Work order - For the entries below, repeat exactly each line starting with the one that contains "EncodedText (499, 1731)" and going on through the one that contains "Запись на прием (48, 1942)", and no others.

====== Source data

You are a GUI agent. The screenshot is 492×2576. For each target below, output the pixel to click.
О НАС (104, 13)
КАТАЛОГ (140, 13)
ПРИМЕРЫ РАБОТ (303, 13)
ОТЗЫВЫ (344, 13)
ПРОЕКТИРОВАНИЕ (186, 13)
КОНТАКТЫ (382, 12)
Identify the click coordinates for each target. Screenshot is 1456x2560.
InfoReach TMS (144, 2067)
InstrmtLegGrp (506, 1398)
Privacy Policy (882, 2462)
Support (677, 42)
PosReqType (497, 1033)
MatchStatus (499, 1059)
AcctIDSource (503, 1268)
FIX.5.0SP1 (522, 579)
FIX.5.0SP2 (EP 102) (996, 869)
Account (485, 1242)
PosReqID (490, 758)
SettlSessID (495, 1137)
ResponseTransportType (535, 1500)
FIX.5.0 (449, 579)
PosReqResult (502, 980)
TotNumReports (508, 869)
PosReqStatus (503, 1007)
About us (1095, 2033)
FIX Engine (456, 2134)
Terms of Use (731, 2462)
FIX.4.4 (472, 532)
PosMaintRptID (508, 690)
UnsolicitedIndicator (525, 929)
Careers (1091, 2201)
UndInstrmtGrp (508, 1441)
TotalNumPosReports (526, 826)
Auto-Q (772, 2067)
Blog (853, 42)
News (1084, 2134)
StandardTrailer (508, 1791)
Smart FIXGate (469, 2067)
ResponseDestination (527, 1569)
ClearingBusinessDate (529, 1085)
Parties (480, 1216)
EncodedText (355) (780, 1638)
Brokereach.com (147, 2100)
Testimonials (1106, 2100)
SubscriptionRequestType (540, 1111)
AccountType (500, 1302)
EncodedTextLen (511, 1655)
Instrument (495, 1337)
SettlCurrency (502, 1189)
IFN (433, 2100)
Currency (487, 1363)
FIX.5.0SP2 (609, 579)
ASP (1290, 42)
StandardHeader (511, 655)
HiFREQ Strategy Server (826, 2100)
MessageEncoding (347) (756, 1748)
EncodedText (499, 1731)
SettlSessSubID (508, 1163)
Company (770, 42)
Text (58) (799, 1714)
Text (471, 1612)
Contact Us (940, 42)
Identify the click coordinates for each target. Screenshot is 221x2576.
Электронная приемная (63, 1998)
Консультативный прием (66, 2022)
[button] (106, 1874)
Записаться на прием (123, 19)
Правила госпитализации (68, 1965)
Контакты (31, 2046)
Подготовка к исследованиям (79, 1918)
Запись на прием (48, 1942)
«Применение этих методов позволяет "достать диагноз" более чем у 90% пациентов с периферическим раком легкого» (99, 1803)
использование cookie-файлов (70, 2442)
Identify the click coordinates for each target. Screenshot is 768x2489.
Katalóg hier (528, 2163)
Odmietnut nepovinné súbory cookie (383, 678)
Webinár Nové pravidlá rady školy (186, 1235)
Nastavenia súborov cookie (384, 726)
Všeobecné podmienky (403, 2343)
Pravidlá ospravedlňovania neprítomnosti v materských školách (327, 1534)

============

Output -
EncodedText (499, 1731)
SettlSessSubID (508, 1163)
Company (770, 42)
Text (58) (799, 1714)
Text (471, 1612)
Contact Us (940, 42)
Identify the click coordinates for each target. Screenshot is 221x2576.
Электронная приемная (63, 1998)
Консультативный прием (66, 2022)
[button] (106, 1874)
Записаться на прием (123, 19)
Правила госпитализации (68, 1965)
Контакты (31, 2046)
Подготовка к исследованиям (79, 1918)
Запись на прием (48, 1942)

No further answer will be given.